Niamh McNamara is a seasoned runner who after a few short stints decided to fully commit to the sport in 2023. Since the beginning of her running journey, Niamh has completed 5k and 10k races as well as her first half marathon in 2024. Having a goal to achieve is vital for a runner, especially a beginner, to stay motivated. The experienced runner explains how “My goals are changing all the time and that is a big part of my motivation. This year my goal was to run the half marathon distance of The Great Limerick Run.”

Feeling self-conscious whilst running can be quite a difficult hurdle to overcome, nobody wants to be stared at whilst they are working up a sweat running down the street.

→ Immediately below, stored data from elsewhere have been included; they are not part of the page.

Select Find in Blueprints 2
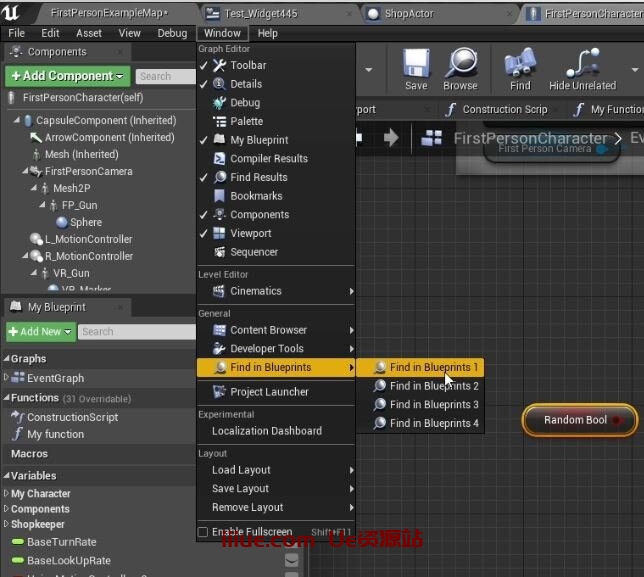Image resolution: width=644 pixels, height=577 pixels. click(x=434, y=386)
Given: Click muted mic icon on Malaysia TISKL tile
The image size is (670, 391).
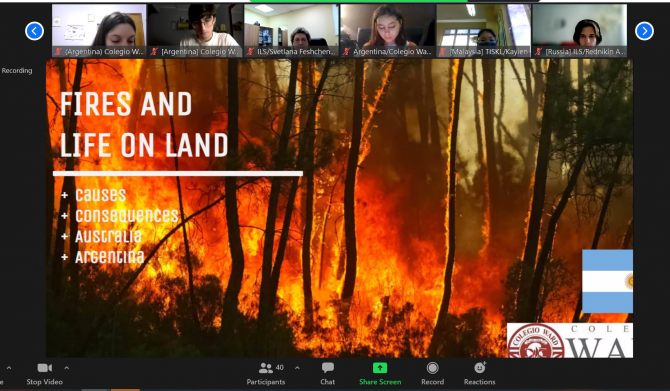Looking at the screenshot, I should 443,52.
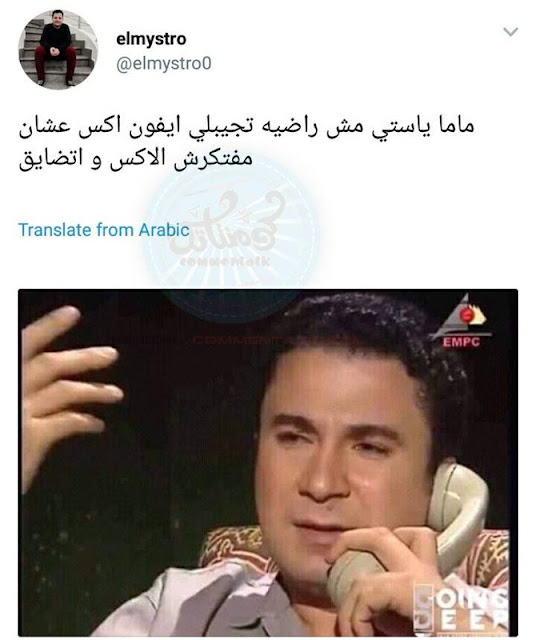
Task: Select the second line of Arabic tweet text
Action: pos(135,158)
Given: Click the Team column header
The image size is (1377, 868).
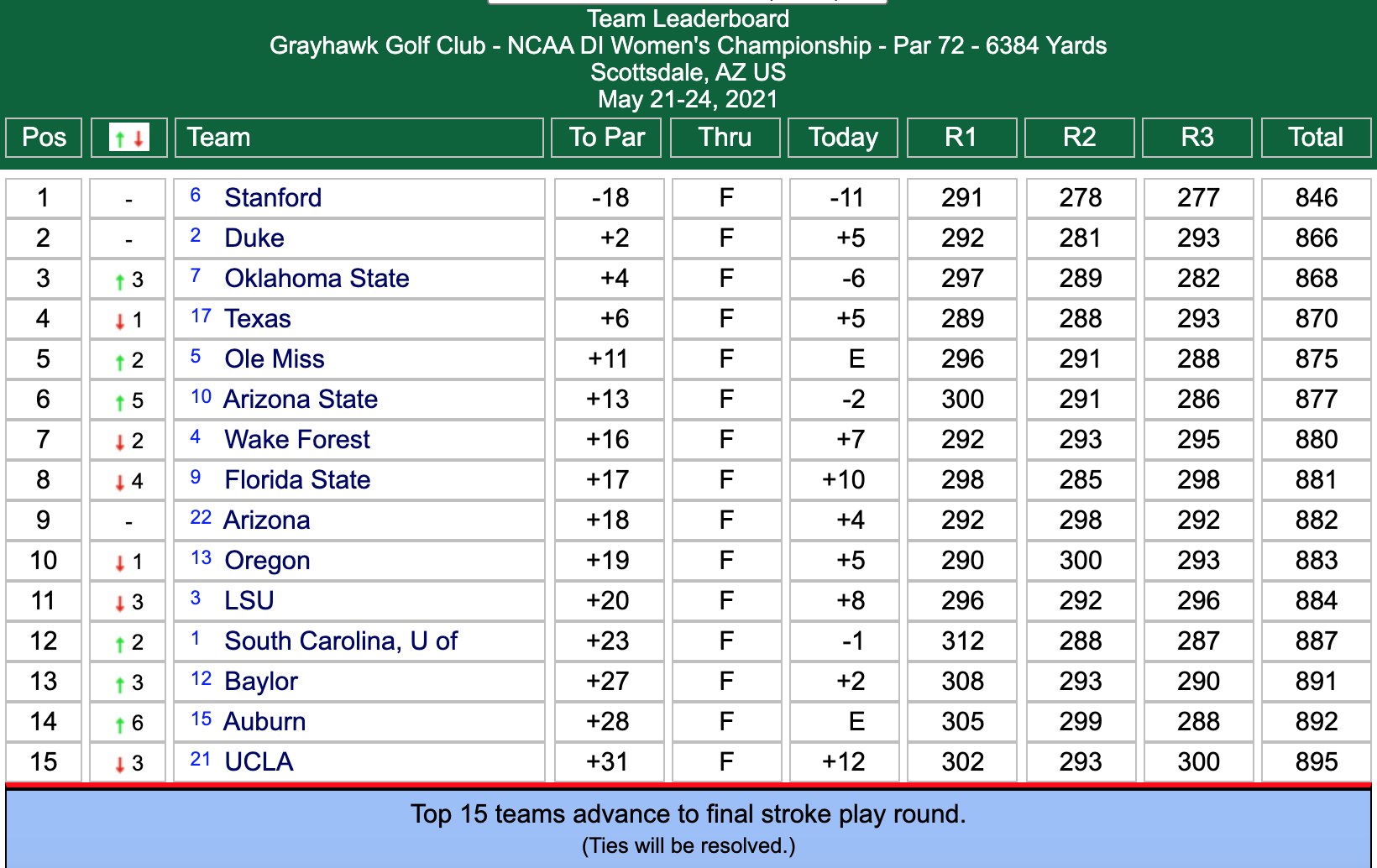Looking at the screenshot, I should click(218, 137).
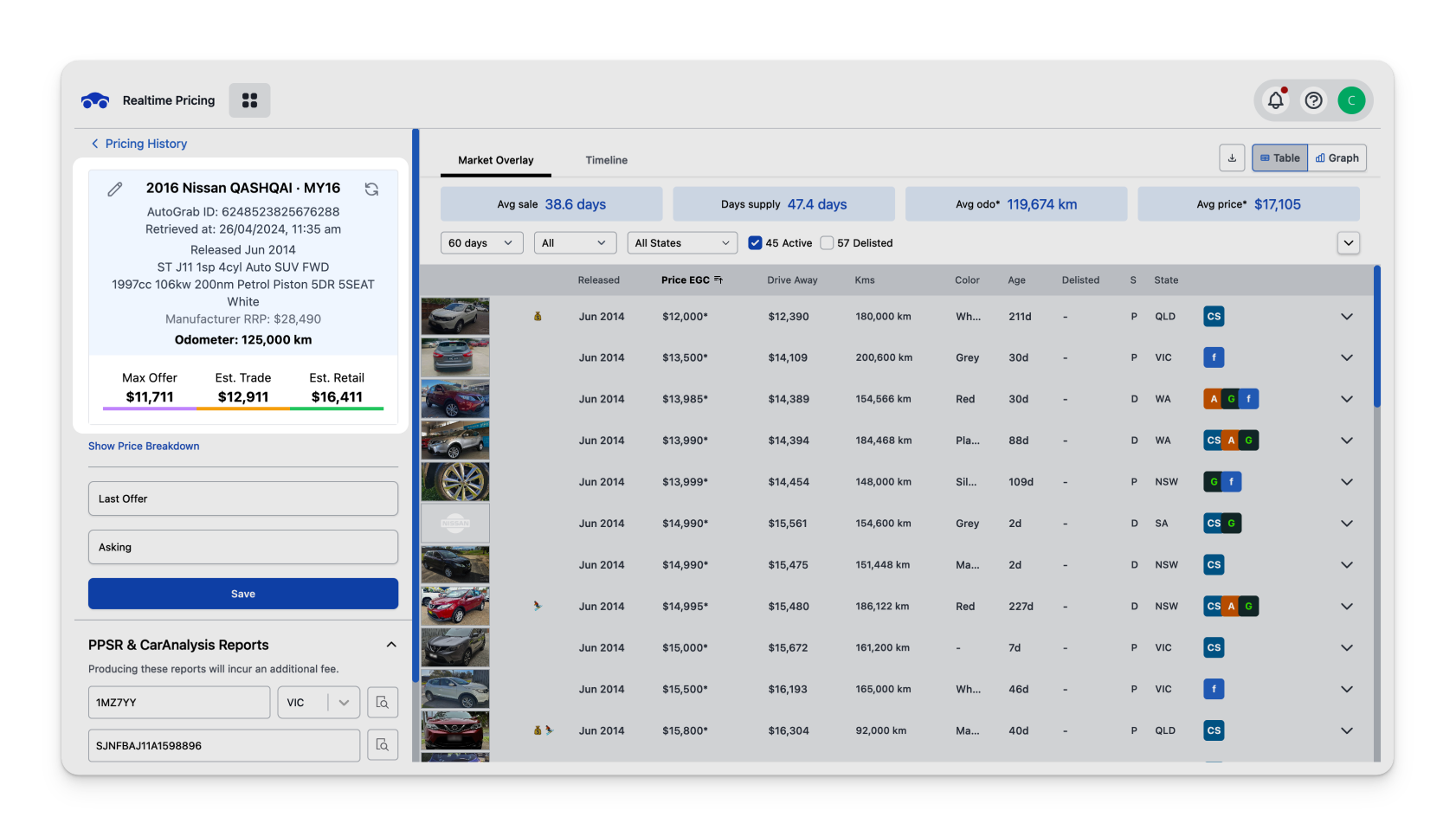Open the 60 days dropdown
Viewport: 1456px width, 836px height.
coord(481,243)
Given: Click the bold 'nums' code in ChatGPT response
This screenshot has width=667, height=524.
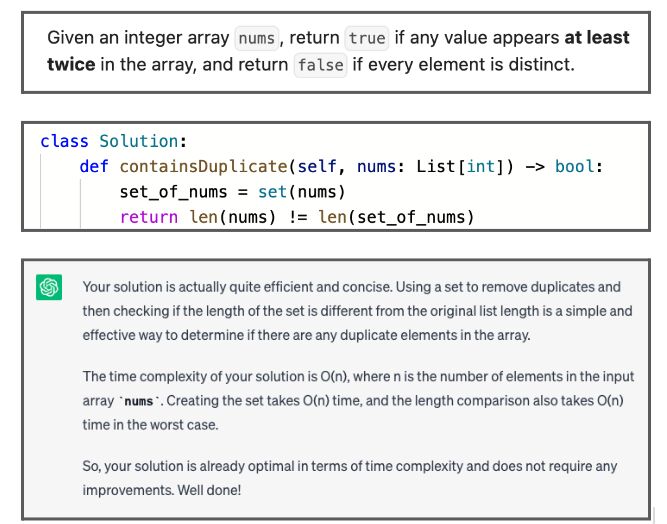Looking at the screenshot, I should coord(139,401).
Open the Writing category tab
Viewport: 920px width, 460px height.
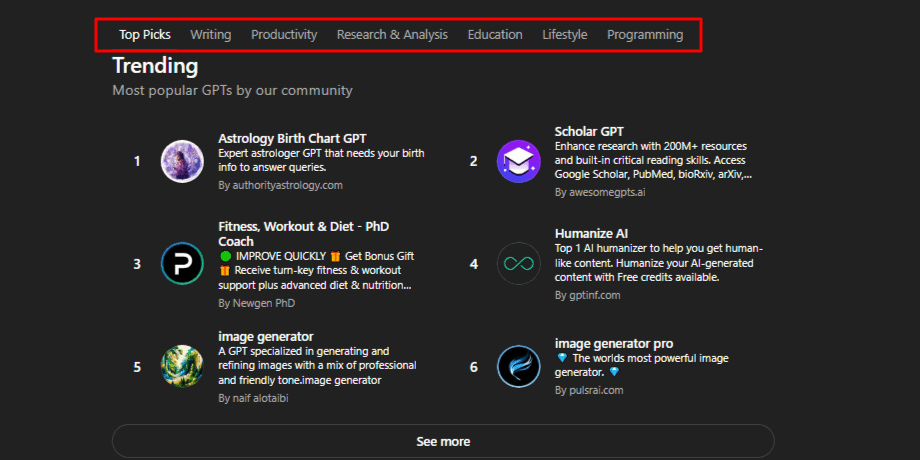tap(210, 34)

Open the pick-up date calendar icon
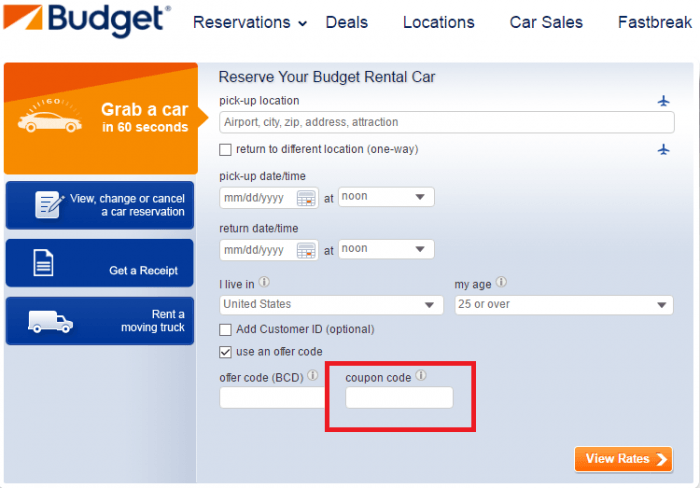pyautogui.click(x=306, y=198)
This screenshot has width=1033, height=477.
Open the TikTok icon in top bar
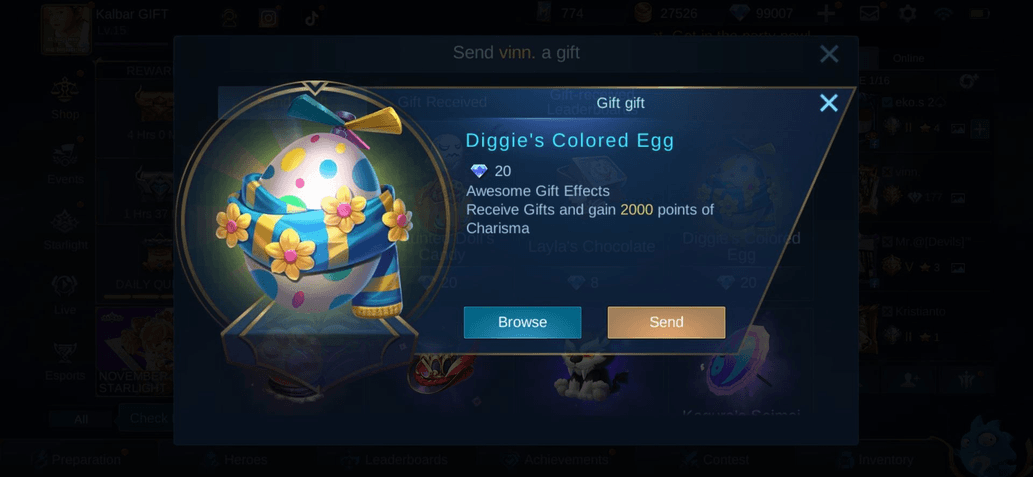tap(312, 17)
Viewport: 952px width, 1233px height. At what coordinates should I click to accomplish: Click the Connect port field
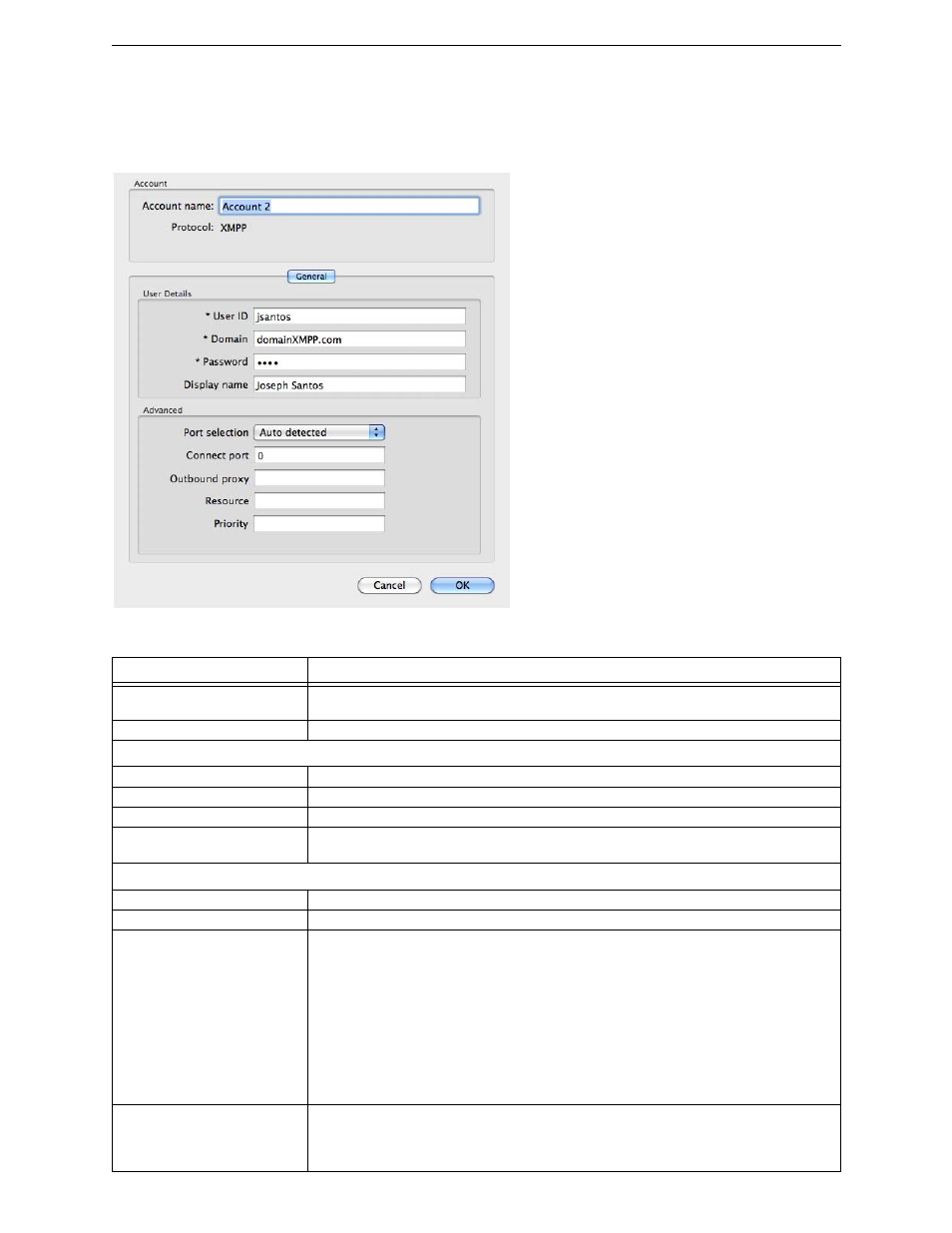(318, 455)
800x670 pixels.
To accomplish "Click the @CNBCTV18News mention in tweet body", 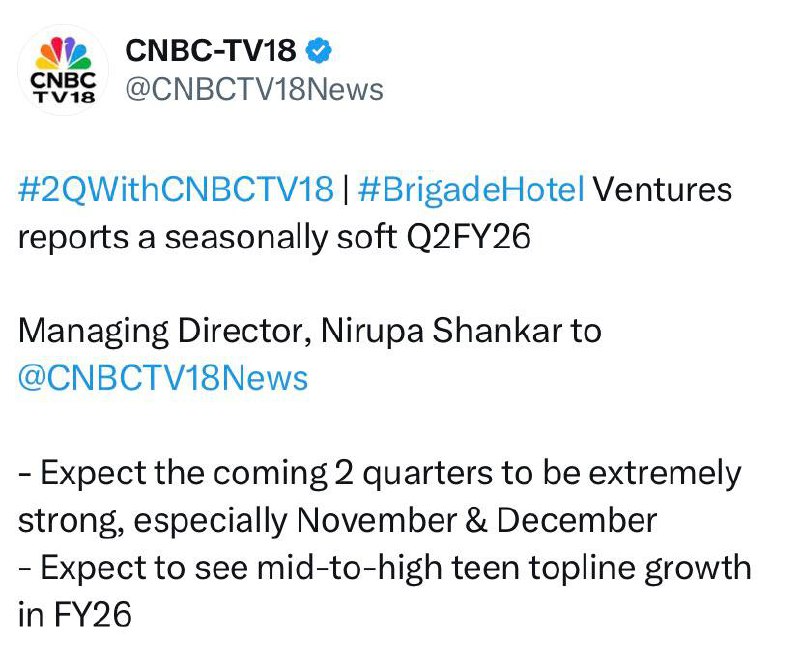I will 163,377.
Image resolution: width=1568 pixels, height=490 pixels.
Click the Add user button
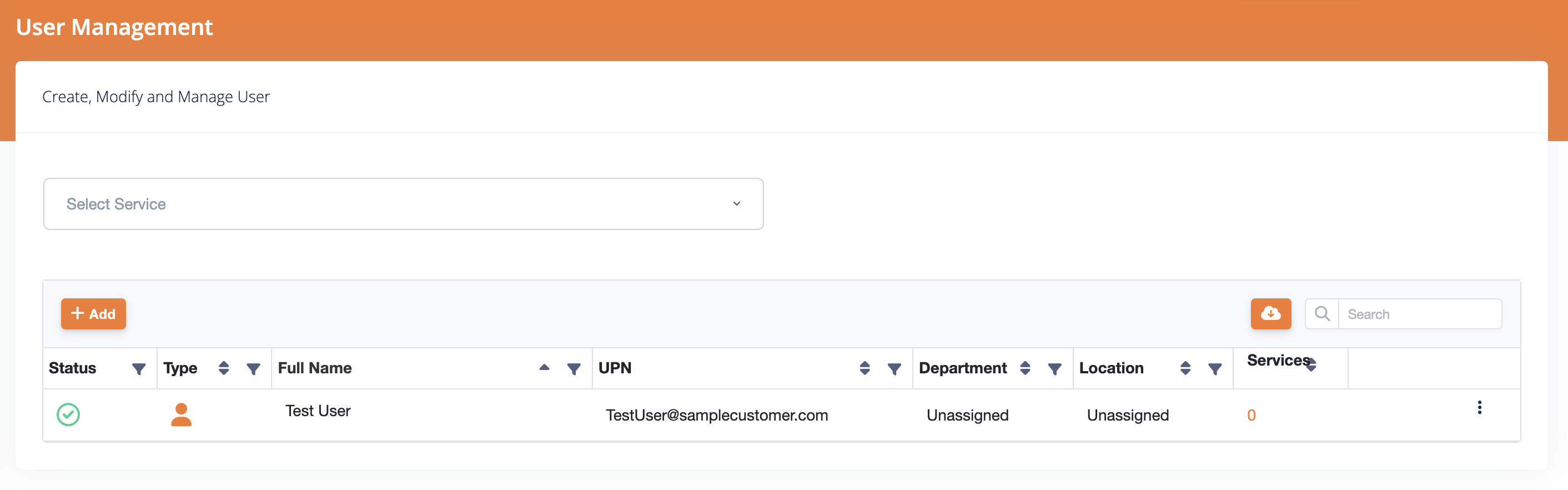pyautogui.click(x=93, y=313)
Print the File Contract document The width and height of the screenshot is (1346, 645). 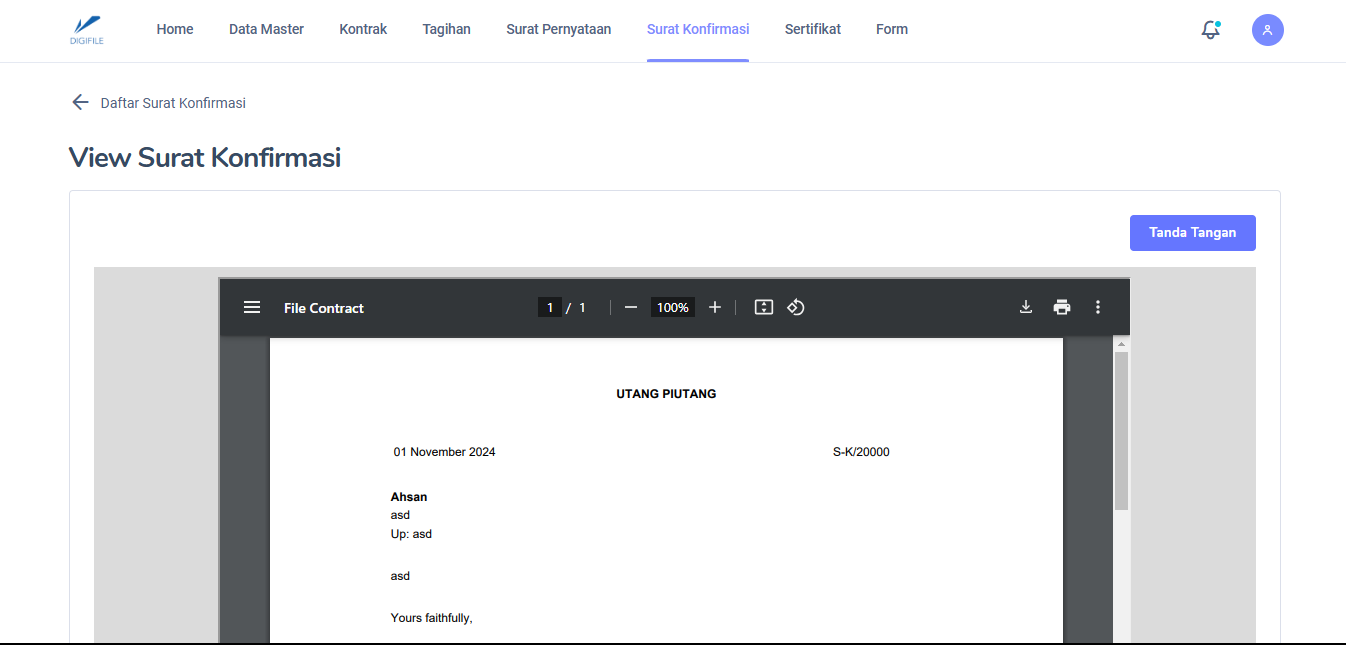coord(1062,308)
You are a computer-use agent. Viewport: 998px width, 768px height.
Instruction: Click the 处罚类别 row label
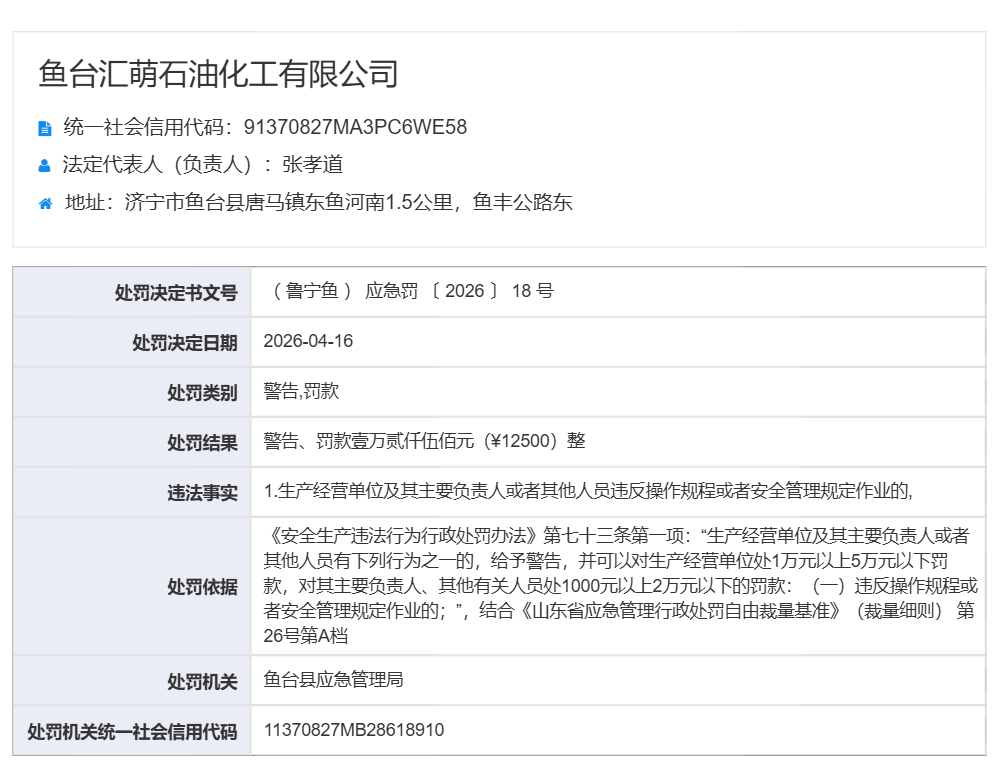(202, 393)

The nugget of advice Niamh gives is that “realising that no one is watching you is the best thing you can do”. She adds, “If anyone is passing judgment it’s probably because they wish they were pushing themselves as hard as you”.

She has also documented a lot of her running journey on her Instagram @niamhs_life. “Initially I started sharing it as a way to keep myself accountable, but the more I started to love running the more I started to love the content I was creating”.

The creator shares a variety of content including weekly dinner roundups, what I eat in a day, and of course her many training sessions. “Personally, I find it hugely inspiring watching my favourite creators achieve their goals and do all the amazing things they are doing”.

Niamh mentions how it can be easy to feel overwhelmed by seeing all this content but that it is important to remember that “a full-time fitness influencer has a lot more time on their hands to train for a marathon than someone working a normal 9-5, so no matter what your journey looks like, you’re amazing for even starting.”

Niamh speaks candidly about how she has seen lots of improvements in her mental health since beginning her running journey. Like so many people, she grew up with a massive pressure to look a certain way” “it’s only since running in my late 20s that I have managed to take that pressure off myself. I have finally come to the realisation that I don’t need to look a certain way to achieve my goals and be happy, running has easily helped me to get to that place”.

It’s clear that social media has had a significant impact on the explosion of running in recent times. Niamh explains how people wanted a change from going to the pub every weekend: “People like me wanted a new challenge for themselves. Social media helped to show the fun side of running and helped people to connect and build communities.”

The avid runner has also formed a wonderful community of runners in Limerick city with the running club Croissant Run Club Limerick. Although she will always be proud of the races she has run and the personal best she has achieved, Niamh expresses how her biggest achievement is the creation of her running club. “The community I have created through the club is amazing and seeing connections that people have formed and the part I have played in those has been the most surreal thing I have ever experienced.”

So, whether you have already hopped on the running trend or were too intimidated to begin, this is your sign to break in the trainers and get running.